弥生は、こまめに大五郎の汗をふき、白湯を飲ませてやっていた。
もうすぐ峠を越えられるはず。と、弥生は思った。

「弥生先生!」
と、一人の男が飛び込んできた。
「かかぁが産気づいて。もうすぐ生まれそうだ。先生、来ておくんなさい」
「わかったわ。今すぐ用意します」
しかし、弥生は、大五郎を残していくのがためらわれた。
「ああ、八兵衛さんもいないし、どうしよう。困ったわ」


「弥生さん! 」「弥生先生! 」
なつかしい声がした。
「お、おやいちゃん! まぁ、市之丞さんまで」

おやいは、八兵衛の家に同居していた娘である。生き別れとなっていた父親が見つかり、この家を去っていったのが数年前のことである。

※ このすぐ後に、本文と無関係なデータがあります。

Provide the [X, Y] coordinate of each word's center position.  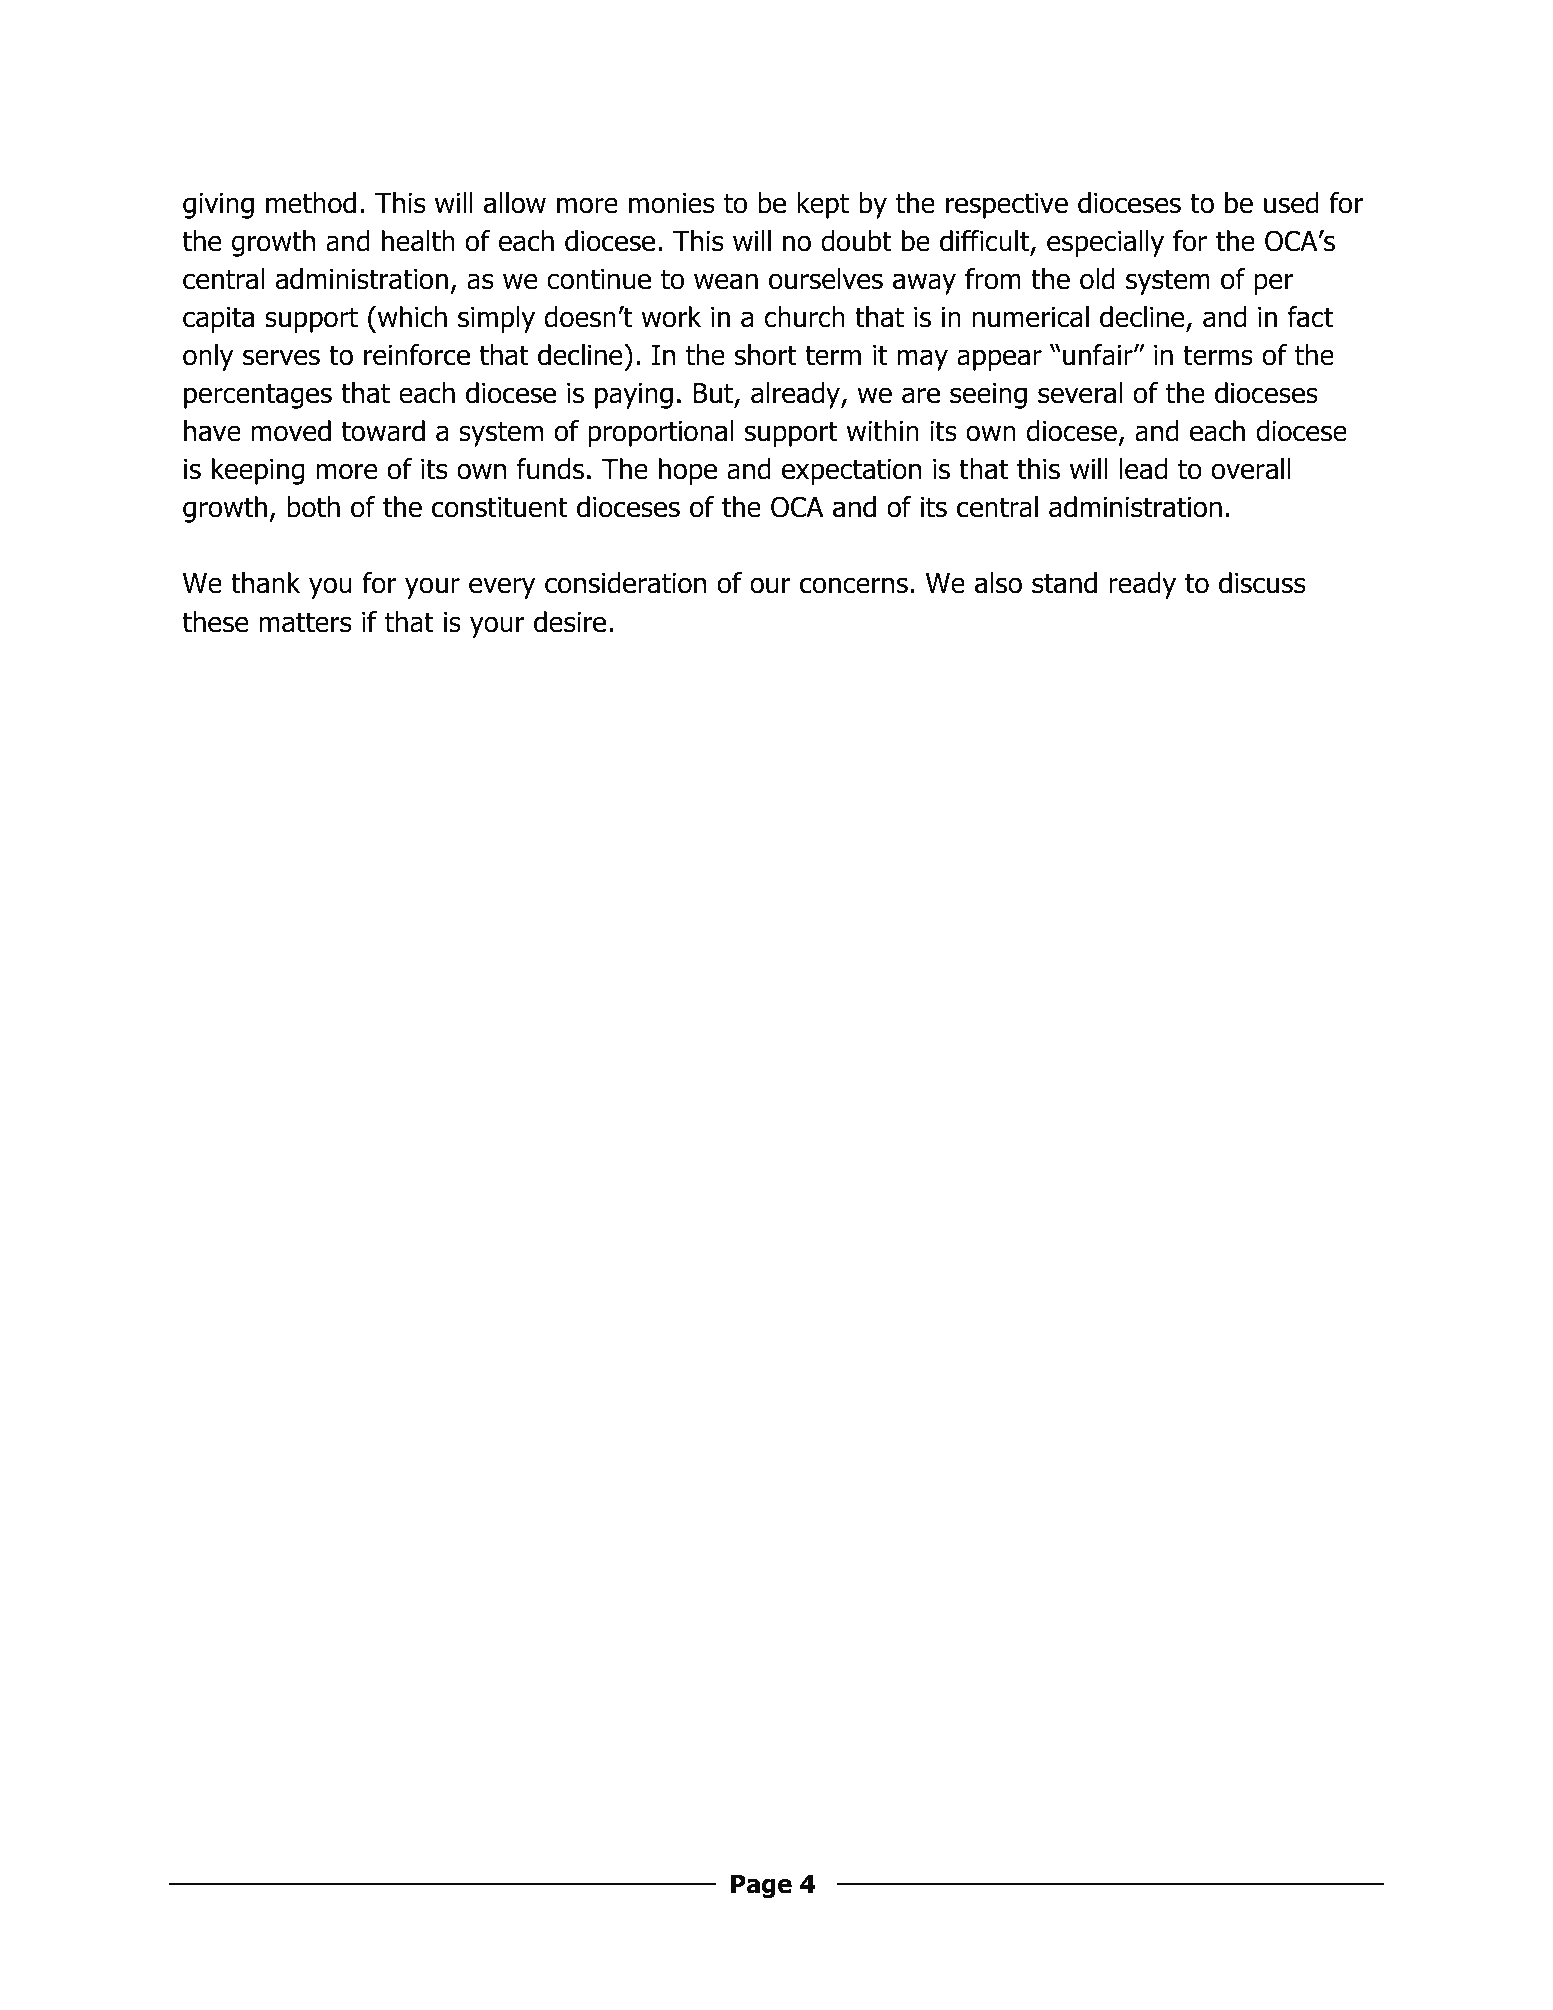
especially [1105, 243]
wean [726, 281]
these [215, 622]
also [998, 583]
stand [1064, 583]
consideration [625, 583]
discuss [1262, 583]
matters [305, 622]
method [311, 203]
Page [761, 1886]
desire [570, 622]
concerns [854, 585]
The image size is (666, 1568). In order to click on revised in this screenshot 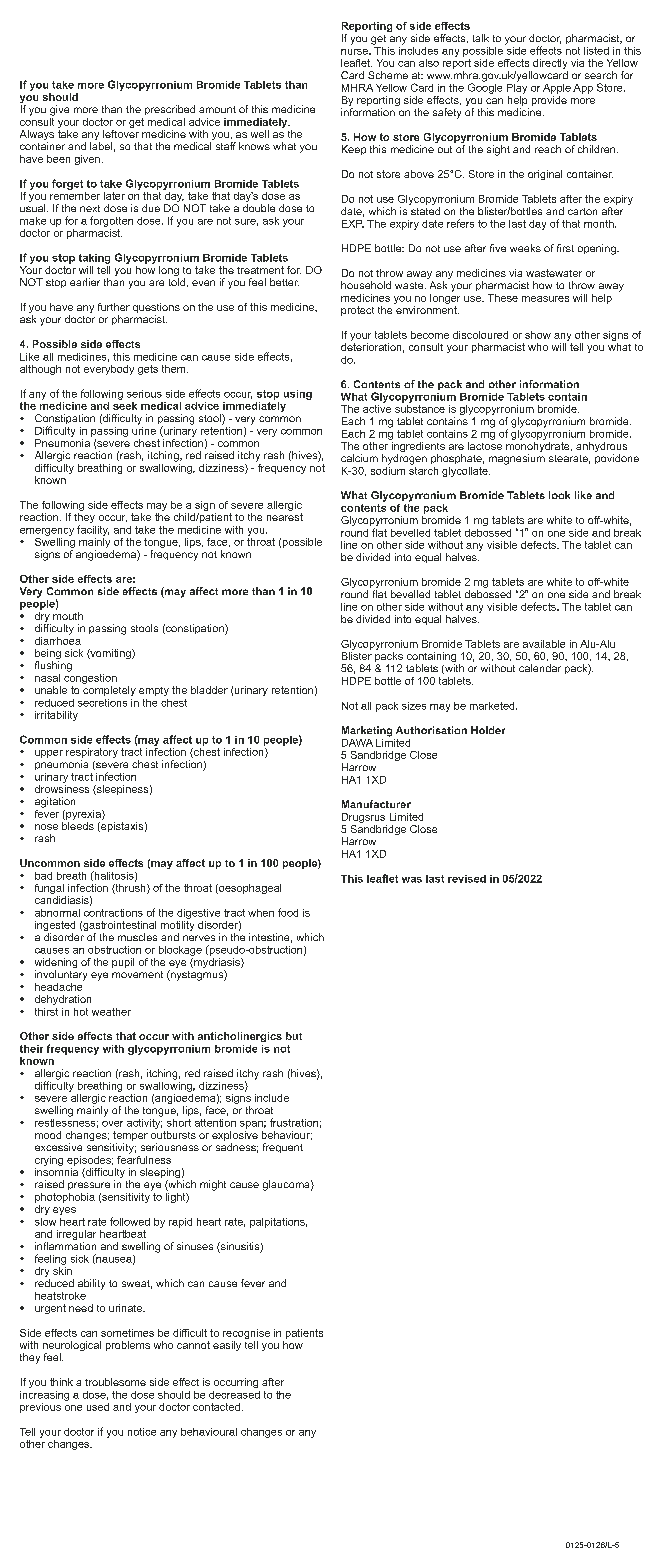, I will do `click(467, 879)`.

市之丞は、北町奉行所与力・青山久蔵の一人息子。だが、医学に興味を持ち、弥生の元で学び、数年前に長崎に留学したのであった。江戸を離れていた二人との再会であった。

「まったくの偶然なんですが、そこで会ったんです」
市之丞の挨拶をさえぎり、弥生は声をはりあげた。
「いろいろ話したいんだけど、ごめんなさい。さっそくだけど、二人にお願いできないかしら。頼んでいいかしら」
弥生は、大五郎の世話を二人に頼み、安心して出かけることとなった。

二人は汗をかいた大五郎の着物を着替えさせたり、白湯をこまめに飲ませたりした。二人の看病のおかげで、大五郎の熱は下がりはじめ、寝息もおだやかなものとなっていた。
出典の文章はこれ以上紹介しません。